◆ **Exercise instructions**: Reproduce every line of the material below verbatim, from the first line to the last.

◆ **Records for the task**:

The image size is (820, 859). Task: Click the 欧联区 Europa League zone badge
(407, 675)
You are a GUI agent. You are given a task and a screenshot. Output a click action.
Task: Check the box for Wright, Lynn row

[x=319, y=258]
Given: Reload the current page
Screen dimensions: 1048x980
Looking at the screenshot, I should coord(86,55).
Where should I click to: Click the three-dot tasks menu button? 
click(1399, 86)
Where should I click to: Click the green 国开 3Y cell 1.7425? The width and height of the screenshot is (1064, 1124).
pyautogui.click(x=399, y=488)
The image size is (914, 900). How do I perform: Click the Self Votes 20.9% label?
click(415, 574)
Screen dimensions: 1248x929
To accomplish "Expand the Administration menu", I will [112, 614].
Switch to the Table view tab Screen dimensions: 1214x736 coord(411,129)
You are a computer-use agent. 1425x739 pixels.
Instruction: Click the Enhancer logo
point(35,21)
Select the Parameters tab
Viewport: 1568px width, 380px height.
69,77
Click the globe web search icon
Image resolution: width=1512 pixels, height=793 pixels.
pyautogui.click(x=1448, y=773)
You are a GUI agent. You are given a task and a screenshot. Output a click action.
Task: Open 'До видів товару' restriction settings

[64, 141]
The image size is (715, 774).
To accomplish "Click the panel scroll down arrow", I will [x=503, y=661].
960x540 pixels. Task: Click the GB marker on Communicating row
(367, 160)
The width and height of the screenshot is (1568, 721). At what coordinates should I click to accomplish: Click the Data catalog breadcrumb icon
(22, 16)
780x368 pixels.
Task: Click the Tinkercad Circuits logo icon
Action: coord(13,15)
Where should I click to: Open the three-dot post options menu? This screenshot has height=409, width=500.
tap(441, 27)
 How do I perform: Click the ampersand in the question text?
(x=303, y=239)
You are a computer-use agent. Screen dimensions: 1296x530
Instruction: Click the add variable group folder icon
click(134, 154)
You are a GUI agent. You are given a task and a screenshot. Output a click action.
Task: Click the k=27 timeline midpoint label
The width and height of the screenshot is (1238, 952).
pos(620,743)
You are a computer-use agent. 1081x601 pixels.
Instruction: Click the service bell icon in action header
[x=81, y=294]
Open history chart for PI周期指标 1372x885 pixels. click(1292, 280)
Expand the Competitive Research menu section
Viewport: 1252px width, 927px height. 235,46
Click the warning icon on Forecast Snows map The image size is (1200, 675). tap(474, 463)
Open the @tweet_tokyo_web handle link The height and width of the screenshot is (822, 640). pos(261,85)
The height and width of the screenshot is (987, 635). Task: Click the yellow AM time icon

◆ **Solution to the problem**:
The image size is (820, 859). Task: Click the 欧联区 Europa League zone badge
(407, 675)
You are a GUI agent. You are given a task and a screenshot. Output a click action.
Task: Check the box for Wright, Lynn row

[x=319, y=258]
Given: Reload the current page
Screen dimensions: 1048x980
Looking at the screenshot, I should coord(86,55).
Where should I click to: Click the three-dot tasks menu button? 
click(1399, 86)
Where should I click to: Click the green 国开 3Y cell 1.7425? The width and height of the screenshot is (1064, 1124).
pyautogui.click(x=399, y=488)
The image size is (914, 900). How do I perform: Click the Self Votes 20.9% label?
click(415, 574)
Screen dimensions: 1248x929
To accomplish "Expand the Administration menu", I will [112, 614].
Switch to the Table view tab Screen dimensions: 1214x736 coord(411,129)
You are a computer-use agent. 1425x739 pixels.
Instruction: Click the Enhancer logo
point(35,21)
Select the Parameters tab
Viewport: 1568px width, 380px height.
69,77
Click the globe web search icon
Image resolution: width=1512 pixels, height=793 pixels.
pyautogui.click(x=1448, y=773)
You are a GUI agent. You are given a task and a screenshot. Output a click action.
Task: Open 'До видів товару' restriction settings

[64, 141]
The image size is (715, 774).
To accomplish "Click the panel scroll down arrow", I will [x=503, y=661].
960x540 pixels. Task: Click the GB marker on Communicating row
(367, 160)
The width and height of the screenshot is (1568, 721). At what coordinates should I click to accomplish: Click the Data catalog breadcrumb icon
(22, 16)
780x368 pixels.
Task: Click the Tinkercad Circuits logo icon
Action: coord(13,15)
Where should I click to: Open the three-dot post options menu? This screenshot has height=409, width=500.
tap(441, 27)
 How do I perform: Click the ampersand in the question text?
(x=303, y=239)
You are a computer-use agent. Screen dimensions: 1296x530
Instruction: Click the add variable group folder icon
click(134, 154)
You are a GUI agent. You are given a task and a screenshot. Output a click action.
Task: Click the k=27 timeline midpoint label
The width and height of the screenshot is (1238, 952).
pos(620,743)
You are a computer-use agent. 1081x601 pixels.
Instruction: Click the service bell icon in action header
[x=81, y=294]
Open history chart for PI周期指标 1372x885 pixels. click(1292, 280)
Expand the Competitive Research menu section
Viewport: 1252px width, 927px height. 235,46
Click the warning icon on Forecast Snows map The image size is (1200, 675). tap(474, 463)
Open the @tweet_tokyo_web handle link The height and width of the screenshot is (822, 640). pos(261,85)
The height and width of the screenshot is (987, 635). Task: Click the yellow AM time icon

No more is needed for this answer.